Of course, the point of taxation is to raise revenue that then can be spent by governments for various purposes. Think defence, welfare payments, health, education, and the list goes on.
In this context it is worth revisiting Milton Friedman's famous four quadrants of spending to assess the likelihood that revenue is spent efficiently and effectively. The first quadrant is about people spending their own money on themselves. The second is people spending their own money on other people. The third is about spending other people's money on themselves. And the final one is spending other people's money on other people. There is a descending degree of care, in terms of meeting preferences of the recipients and achieving value for money, as we shift through the quadrants.
Governments spending taxpayers' money is a clear fourth quadrant example.
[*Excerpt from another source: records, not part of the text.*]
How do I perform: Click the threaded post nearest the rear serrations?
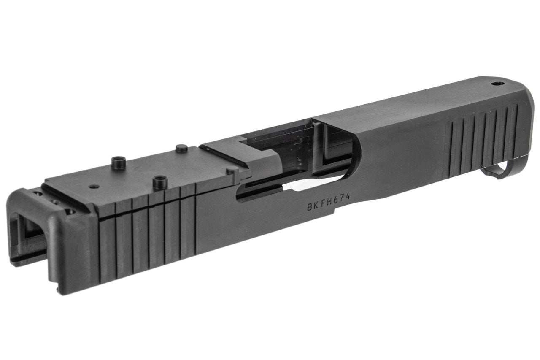(x=159, y=182)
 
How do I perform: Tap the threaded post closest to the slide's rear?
(x=117, y=162)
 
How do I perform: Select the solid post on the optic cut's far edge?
(x=181, y=148)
While there is a variety of factors that motivate governments, one clear driving force is the desire to be re-elected. What this means is taxpayers' money will be directed to achieve this aim even if the spending is wasteful and benefits small numbers of people.
We have seen an alarming trend, which has accelerated under the Abbott-Turnbull government, towards the federal government using taxpayers' money for local projects, the funding of which should be the responsibility of local or state governments or, indeed, private individuals.
I have the misfortune of being Facebook friends with several federal politicians and they are always bragging about using taxpayers' money to fund the upgrade of some tiny local airport, fixing some local intersection or upgrading a local leisure centre.
This is pure pork-barrelling using other people's money. The people of Australia really have no particular interest in seeing the leisure centre in a salubrious part of Sydney improved.
These politicians seem to have forgotten the principle of subsidiarity (OK, most of them couldn't spell it), which dictates that matters ought to be managed and funded by the smallest (least centralised) competent authority. Moreover, federal taxes should be directed to federal ends, the benefits of which accrue to all Australians, not just a few voters who live in marginal electorates. (I'm leaving out the complication of vertical fiscal imbalance to keep things simple.) This is the second lesson: governments cannot be trusted to spend taxpayers' money sensibly, in terms of securing value for money or ensuring the benefits are widely spread.
The third topic I want to cover is whether Australia is really a low-tax country, as many left-wing commentators would have us believe. The clear inferences are that we can impose even higher taxes without worrying too much and that many of us should be happy to pay more. The trouble with these inter-country comparisons is manifold. But let me get to the nub of the problem: apples are being compared with oranges. One of the main issues is the inclusion of social insurance contributions in the tax statistics in other countries but the exclusion of compulsory superannuation in ours.
Indeed, if we adjust for this difference, it turns out Australia is among the highest taxing countries in the world, particularly as the world is much more than the mainly broke OECD countries.
If we consider all levels of government, the tax take in Australia is about 40 per cent. At the federal level, receipts (which are overwhelmingly taxation) will account for about 24 per cent of gross domestic product this financial year, rising to 25.2 per cent in 2018-19. Bear in mind the figure at the end of the Whitlam government was only 22 per cent.Yes, we are a high-tax country, with a huge dependence on personal income and company tax. To be sure, consumption tax accounts for a relatively low proportion of GDP. But if you look at most countries with high consumption taxes, we should be running a mile, not copying them. So the final lesson is that Australia is a high-tax country and we should be aiming to lower the tax burden, not increase it.